Wie entsteht eigentlich ein Rennrad? Für eine Antwort auf diese Frage ist Giant in Taichung vielleicht die beste Adresse. Denn hier steht das Vorzeigewerk des größten Fahrrad-Herstellers der Welt. Die Produktion beginnt hier mit der Herstellung des Rohstoffs für Carbonrahmen und endet mit dem verpackten Rad. Normalerweise bleiben die Werkstore verschlossen, aber zur Premiere des Giant TCR 2024 öffneten sie sich – und wir geben unseren Einblick weiter.
Video: So entsteht ein Giant TCR Carbon-Rahmen
Besuch bei Giant in Taichung
Die Skulpturen eines Rennradfahrers und eines BMXers in einem gepflegten Garten mit sorgsam beschnittenen Bäumen: Das ist das Erste, was Besucherinnen und Besucher vom Giant-Werk in Taichung, Taiwan sehen.

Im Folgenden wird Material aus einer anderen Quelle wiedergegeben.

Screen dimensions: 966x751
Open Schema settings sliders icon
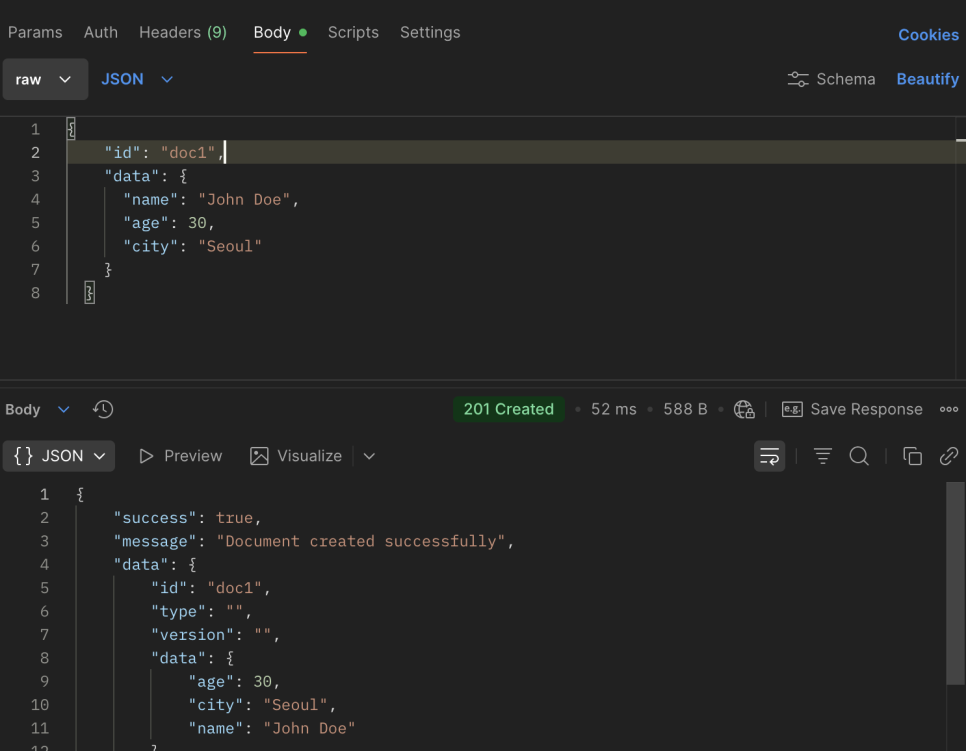pyautogui.click(x=798, y=79)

Beide Standbilder spielen eine zentrale Rolle im Aufstieg des Unternehmens zum größten Fahrrad-Hersteller der Welt. Und die Geschichte, die hinter den Denkmälern steckt, erzählt auch etwas über die Entwicklung der ganzen Branche. Genauso wie Tatsache, dass Giant zur Premiere des Giant TCR Advanced 2024 die Türen zur sonst streng verschlossenen Carbonrahmen-Produktion erstmals öffnete.

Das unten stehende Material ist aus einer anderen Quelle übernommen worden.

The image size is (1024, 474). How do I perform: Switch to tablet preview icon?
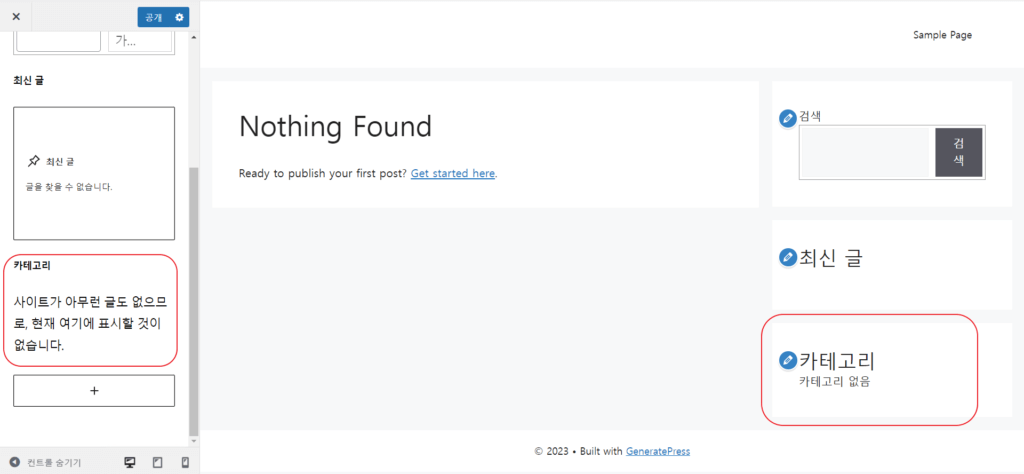157,463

Doch zunächst einen Schritt zurück. Denn das Werk am Rand von Taichung ist nur der ältere von zwei Standorten Giants in der 2,8-Millionen-Metropole. Der Hauptsitz liegt ebenfalls hier, an der Westküste Taiwans, wo rund 900 Unternehmen der Fahrradbranche ihren Sitz haben. Dort empfängt Giant eigentlich seine Gäste. Denn er verkörpert viel besser den Stolz und die Ambitionen, die der größte Fahrradhersteller der Welt hat.

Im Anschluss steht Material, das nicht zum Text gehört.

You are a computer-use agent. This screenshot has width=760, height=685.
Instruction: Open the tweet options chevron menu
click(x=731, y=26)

Das weiß-glänzende Gebäude mit geschwungener, in sich gedrehter Aluminium-Fassade fügt sich blendend zwischen die Hallen des größten Chip-Herstellers der Welt, TMSC, die es an vielen Seiten umgeben. Rundum entsteht Hochtechnologie, hierin steckt Produktions-Know-how. Und auch Giant ist stolz, dass man mit eigenen Entwicklungen und Fertigungstechnik die Branche vorantreibt.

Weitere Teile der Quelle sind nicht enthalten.